Start of Block

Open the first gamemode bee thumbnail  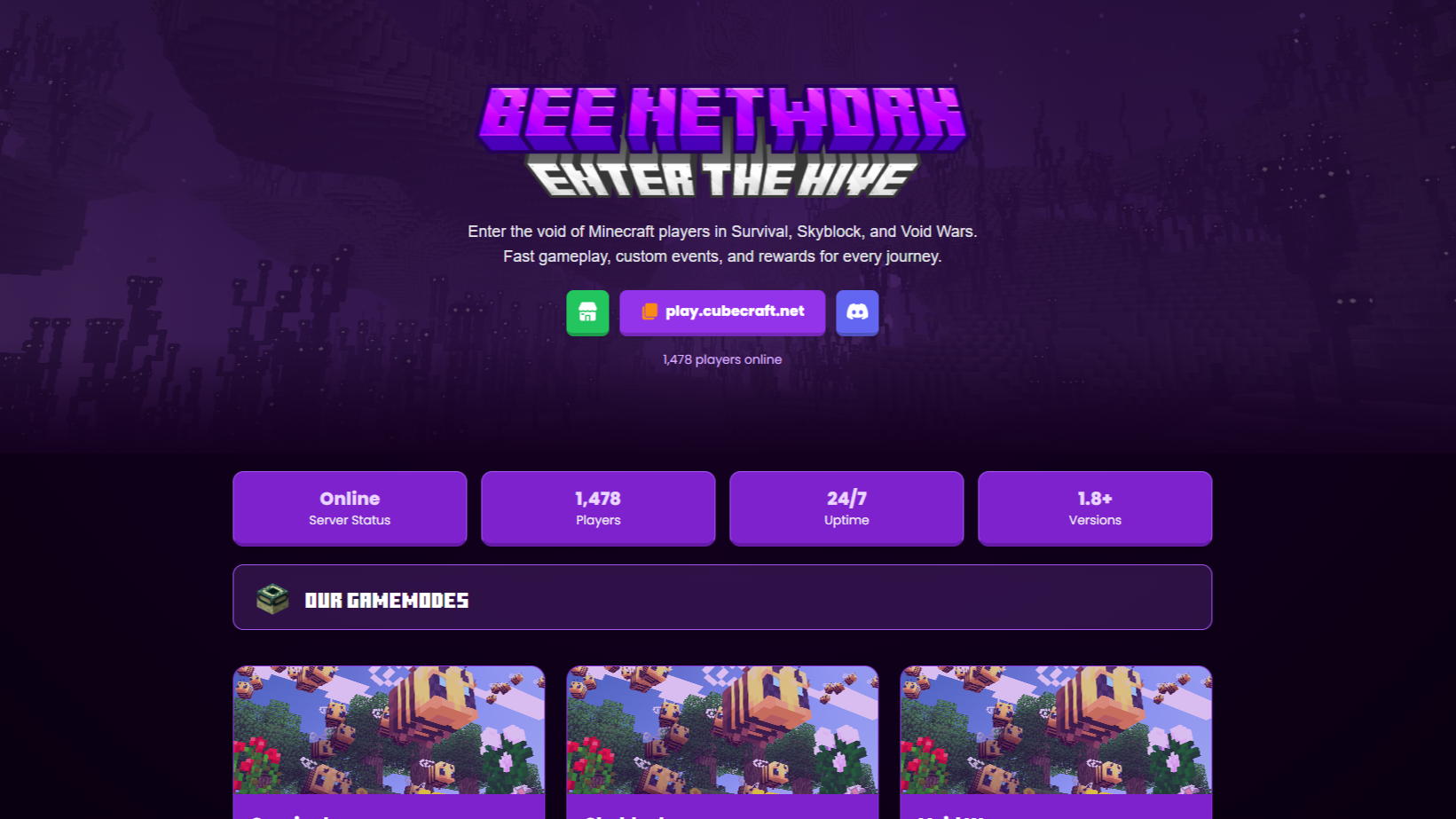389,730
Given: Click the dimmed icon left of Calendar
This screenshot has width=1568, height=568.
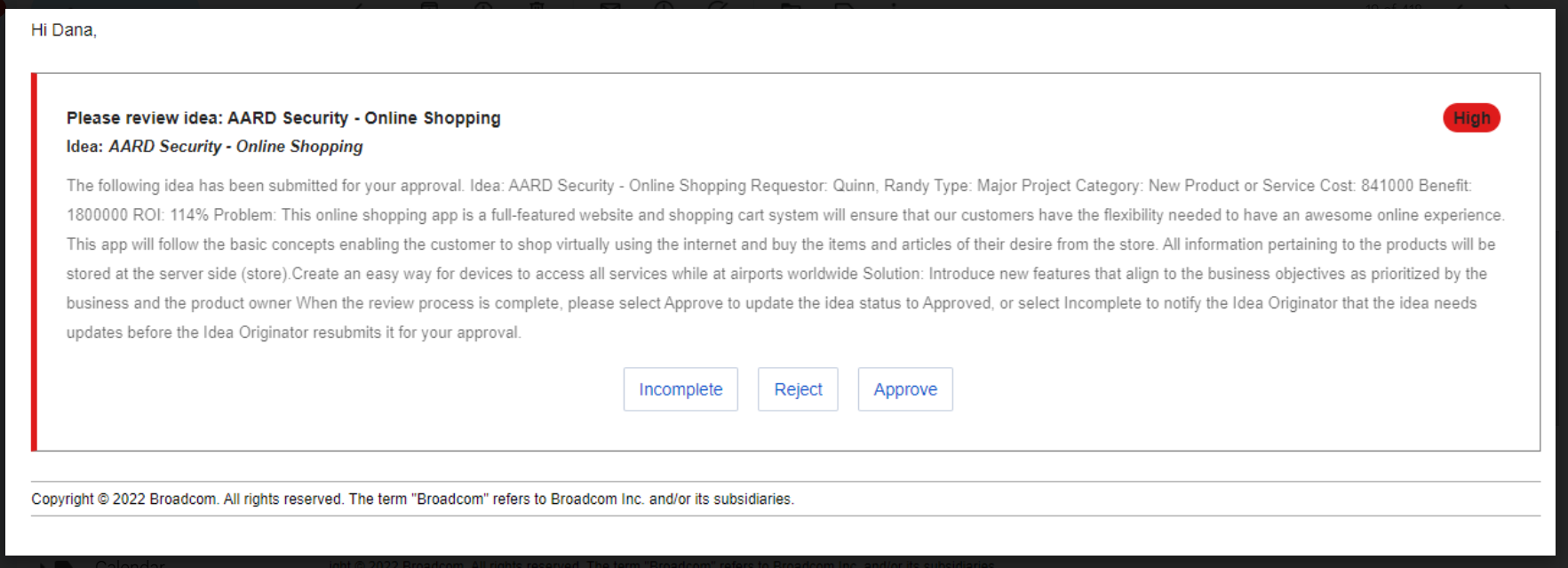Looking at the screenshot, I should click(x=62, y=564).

End of Block
Start of Block

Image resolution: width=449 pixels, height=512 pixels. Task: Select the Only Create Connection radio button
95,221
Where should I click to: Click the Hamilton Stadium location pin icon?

End of Block
Start of Block

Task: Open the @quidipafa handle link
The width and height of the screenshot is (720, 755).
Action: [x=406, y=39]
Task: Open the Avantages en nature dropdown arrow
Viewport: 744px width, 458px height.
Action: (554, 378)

End of Block

YOUR TASK
Work through the entries, filtering for the string "icon", and copy each line that holds it.

SOLUTION BELOW
Given: Click the dimmed icon left of Calendar
Where should I click to: Click the Hamilton Stadium location pin icon?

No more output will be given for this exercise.